For a svelte three-door there is a surprising amount of space inside the Pro_cee'd GT. The rear bench is wide enough to seat three adults in comfort and a flat floor means there is a lot of legroom as well. The big glovebox and a variety of other cubbies mean storing loose items is simple and the boot will swallow an impressive 380 litres of luggage. If you need more room, the back seats are split 60:40 and, although the loading lip is higher than the five-door model, it is easy enough to lug heavy items on board. Access to the rear seats is reasonable and there is a button to slide the front seat forward to make it easy to climb inside. All-round visibility is quite good for a sporty model and the suspension is soft enough to make long journeys stress free. Unwanted boom from the exhaust is kept to a minimum when cruising the motorway.

Running Costs

3.2

Like any other Kia, the Pro_cee'd GT offers good value for money compared to its rivals. There are two trim levels to chose from:  GT and GT Tech. The GT model starts at £19,995 and includes pretty much all the kit you could possibly need, while the Tech model adds luxury extras like xenon headlights, heated seats and a heated steering wheel, plus a seven-inch central touchscreen with sat-nav as standard.
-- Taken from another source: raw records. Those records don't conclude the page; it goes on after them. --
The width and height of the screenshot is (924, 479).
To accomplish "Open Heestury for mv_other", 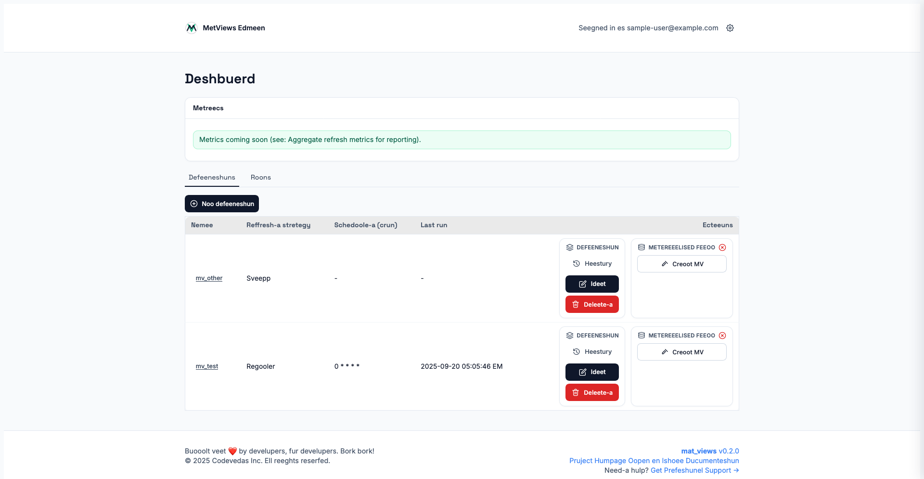I will click(592, 264).
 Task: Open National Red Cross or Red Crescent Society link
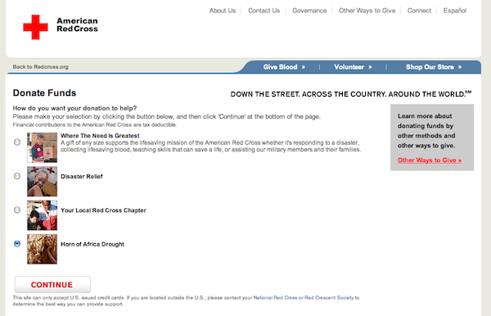click(x=304, y=297)
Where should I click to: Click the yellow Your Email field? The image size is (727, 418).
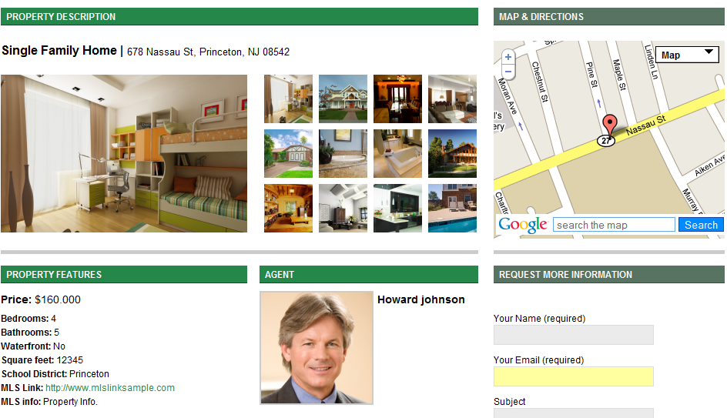(x=574, y=376)
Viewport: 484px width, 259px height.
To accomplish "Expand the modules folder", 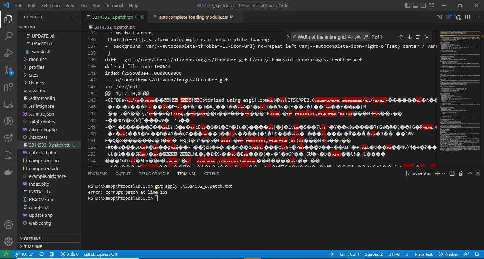I will point(38,59).
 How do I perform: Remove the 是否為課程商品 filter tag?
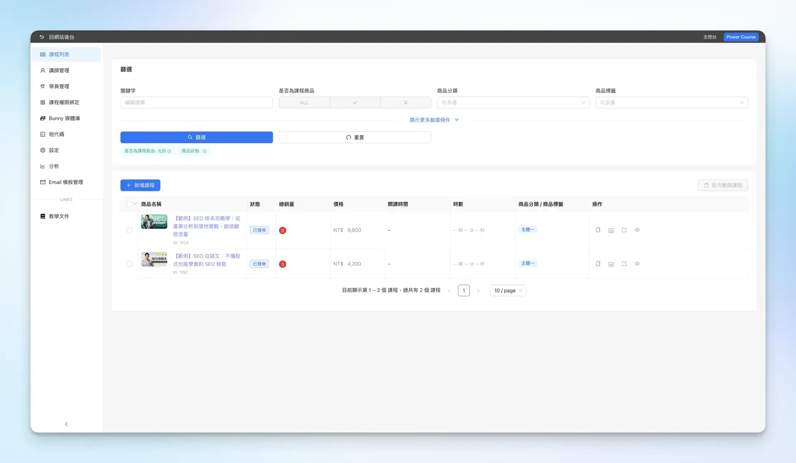tap(169, 151)
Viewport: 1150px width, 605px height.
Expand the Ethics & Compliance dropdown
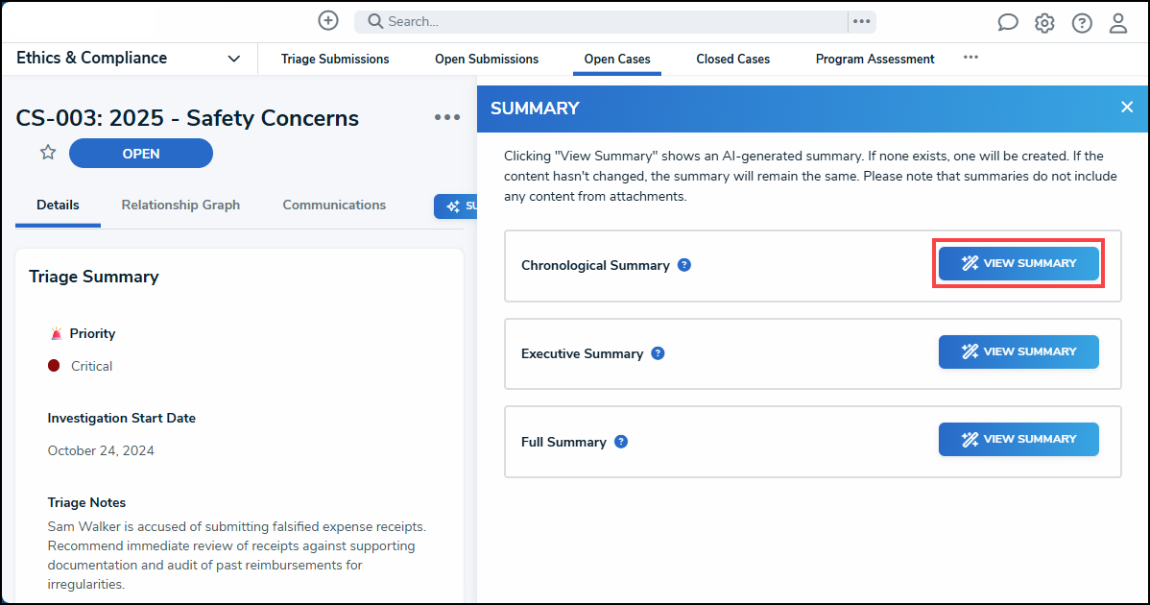[233, 59]
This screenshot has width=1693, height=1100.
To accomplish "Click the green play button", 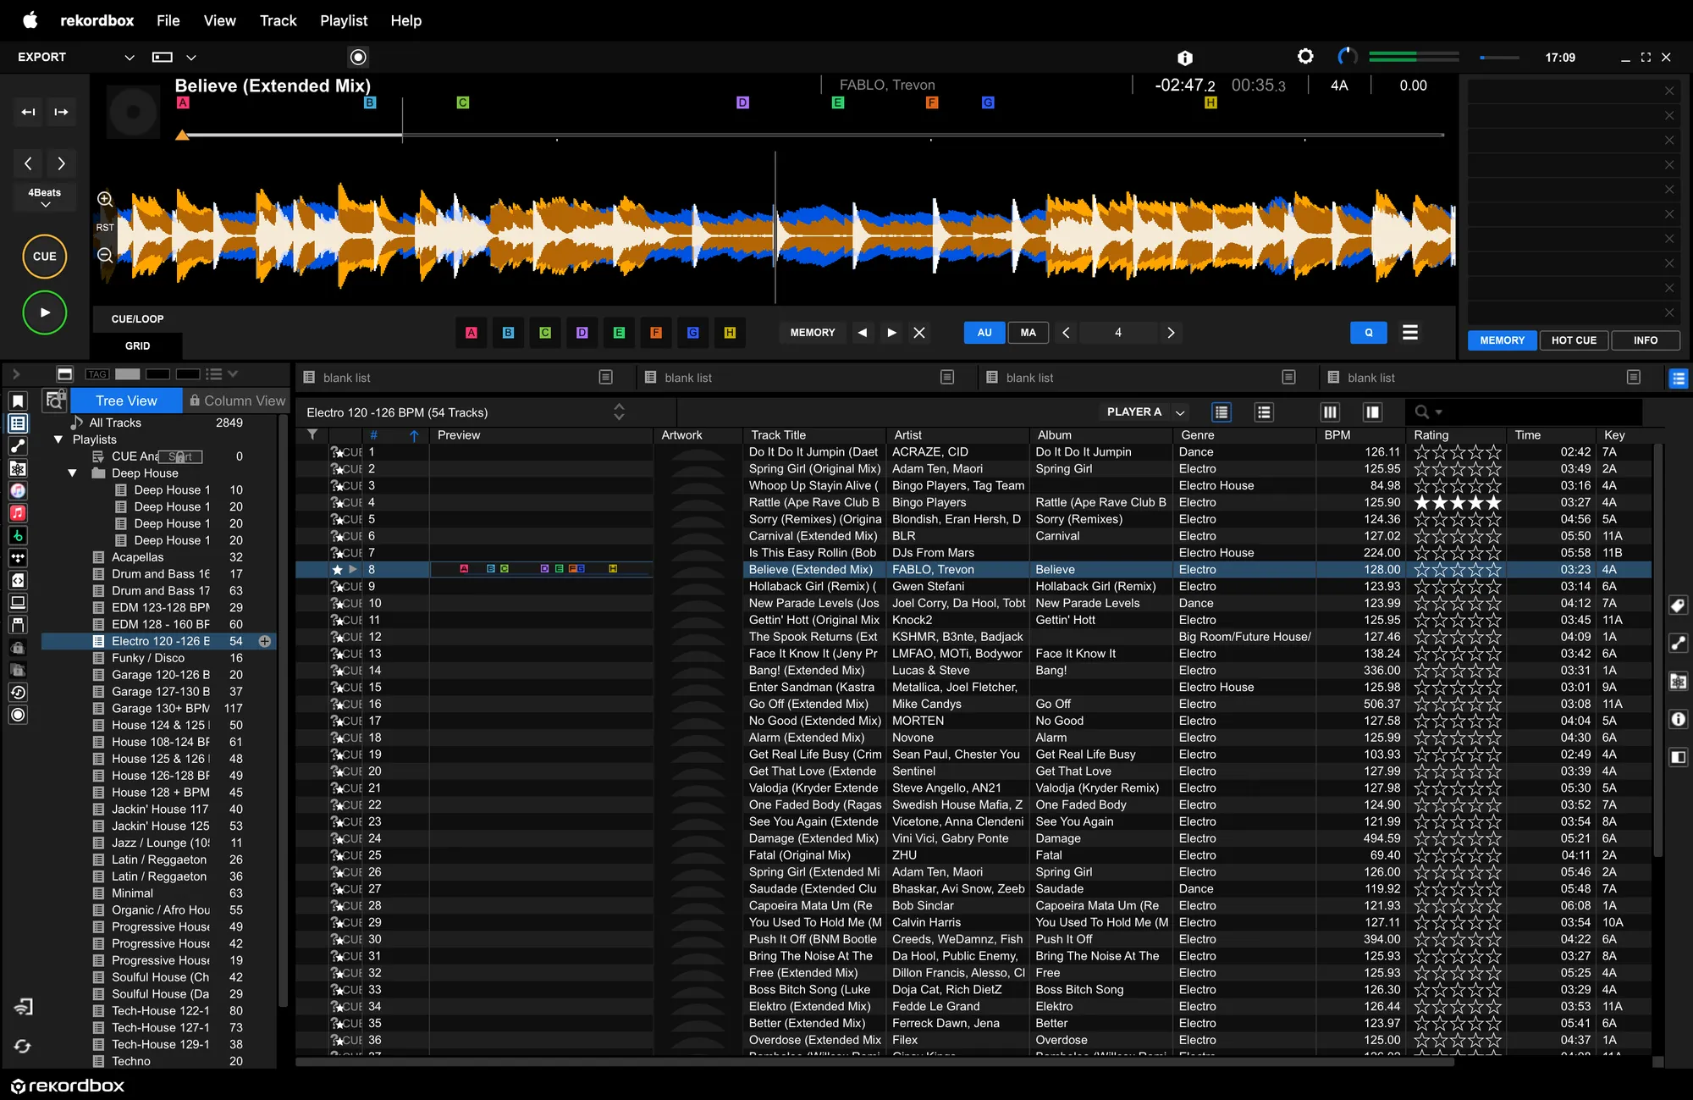I will point(45,312).
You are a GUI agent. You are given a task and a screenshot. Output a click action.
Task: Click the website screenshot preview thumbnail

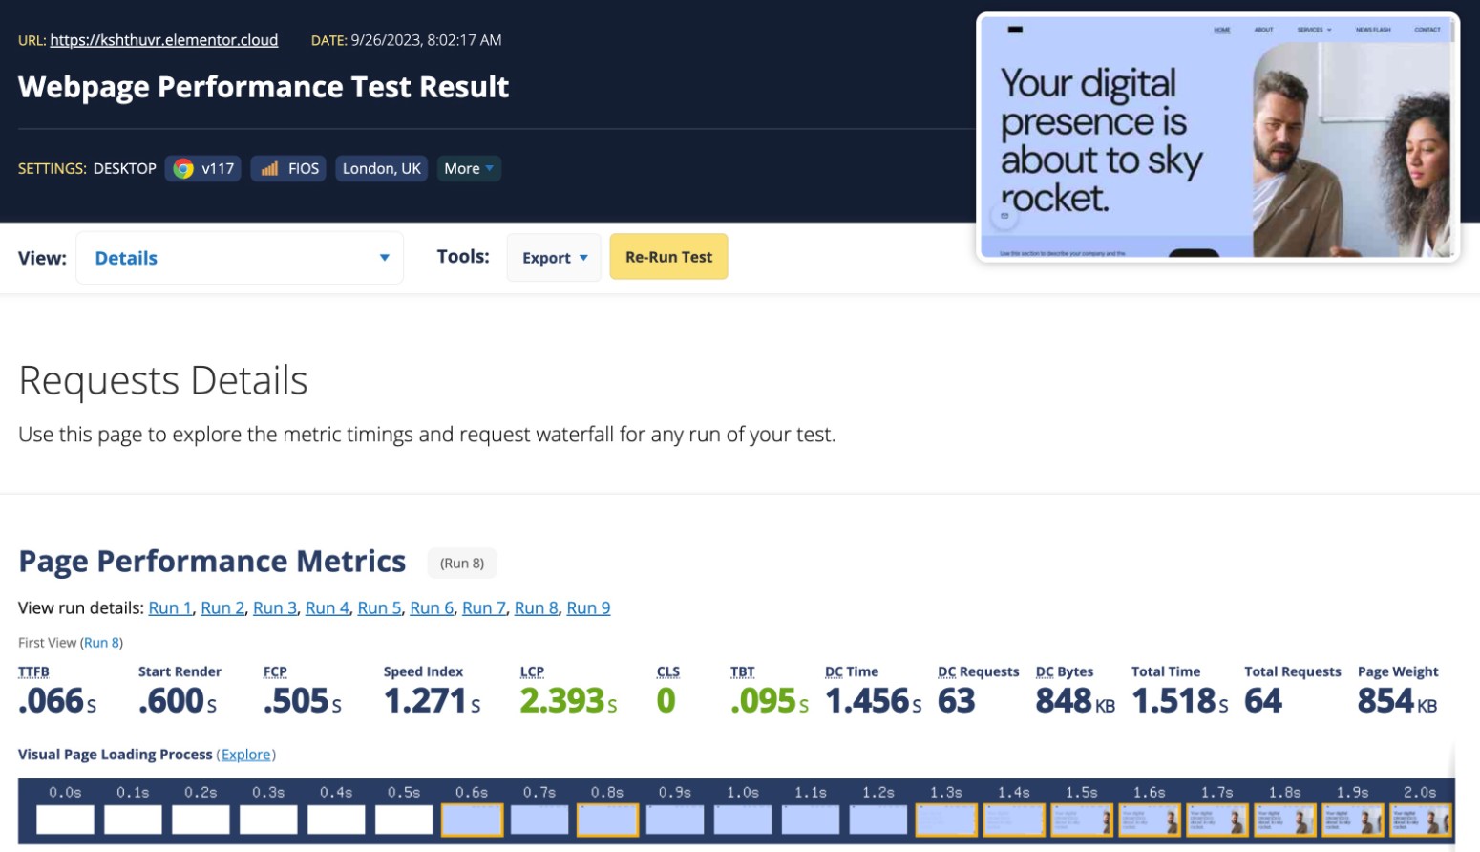(1217, 138)
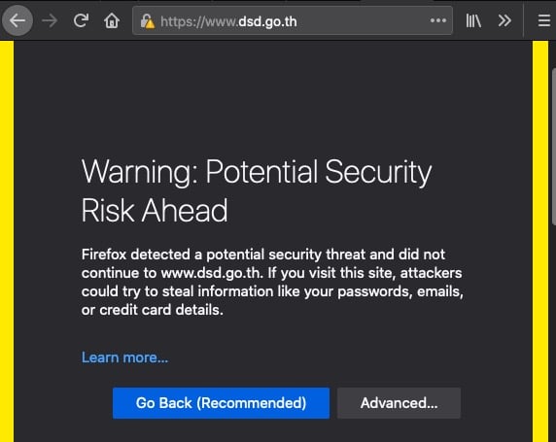Click the Warning: Potential Security Risk heading
Image resolution: width=556 pixels, height=442 pixels.
click(x=257, y=190)
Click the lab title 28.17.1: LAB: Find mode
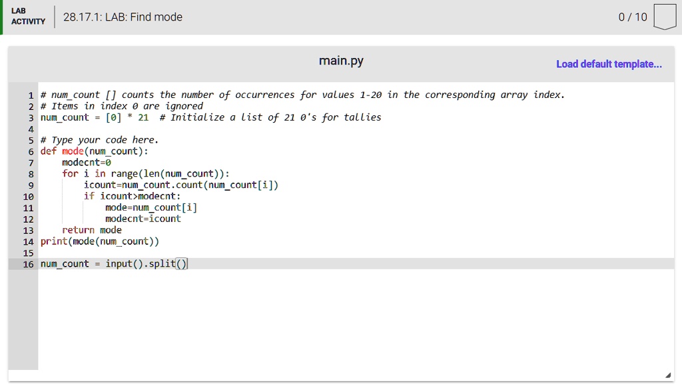 click(x=122, y=17)
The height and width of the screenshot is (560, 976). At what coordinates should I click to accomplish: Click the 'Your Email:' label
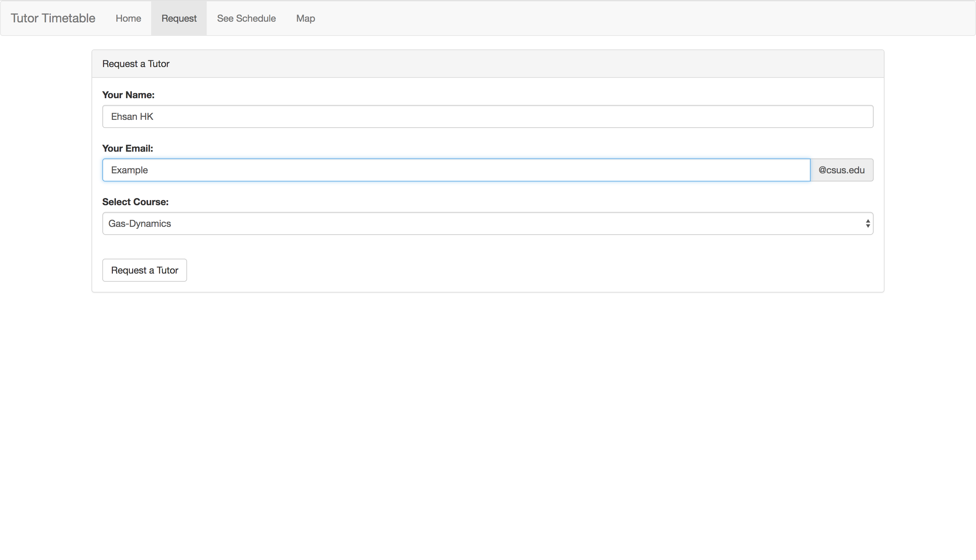coord(127,148)
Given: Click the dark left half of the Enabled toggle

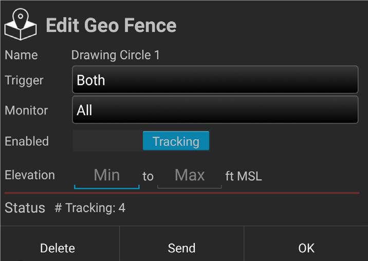Looking at the screenshot, I should point(107,141).
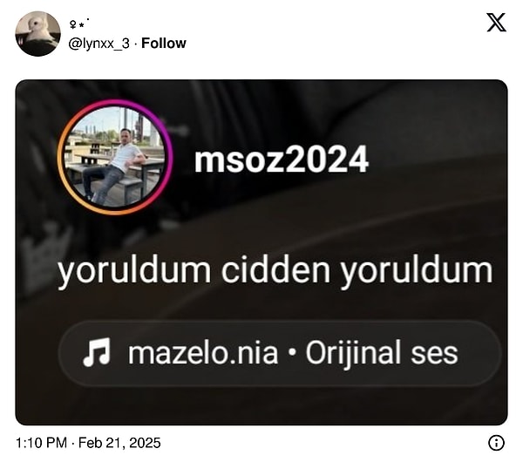Click the Feb 21, 2025 date

tap(119, 443)
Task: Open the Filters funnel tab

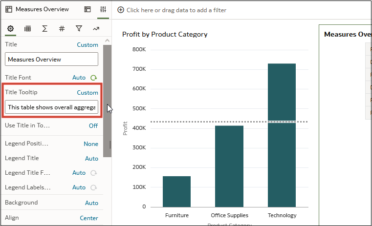Action: pyautogui.click(x=79, y=29)
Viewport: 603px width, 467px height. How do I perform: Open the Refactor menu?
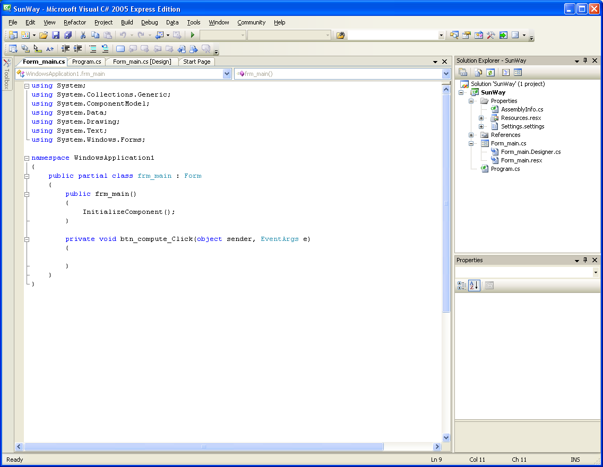(75, 22)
However, this pushes the price above the entry-level Ford Focus ST. Tuning the engine up this much has had a dramatic effect on fuel economy. The GT comes without start/stop or any other fuel saving equipment and means its claimed 38.2mpg and CO2 emissions of 171g/km are not that competitive. The fuel tank holds just 51 litres so expect to make regular fuel stops if you drive it hard. Less power should mean though that the Kia is cheaper to insure than more extreme hatches.

Disqus - noscript

Its a second slower than the class norm. Its neither particularly cheap nor clean either. And it lacks the brand appeal too.
That said its not bad for the company's first hot hatch given Kia's reliability. Throw in keen looks and the 7-year warranty and the car makes a case for itself.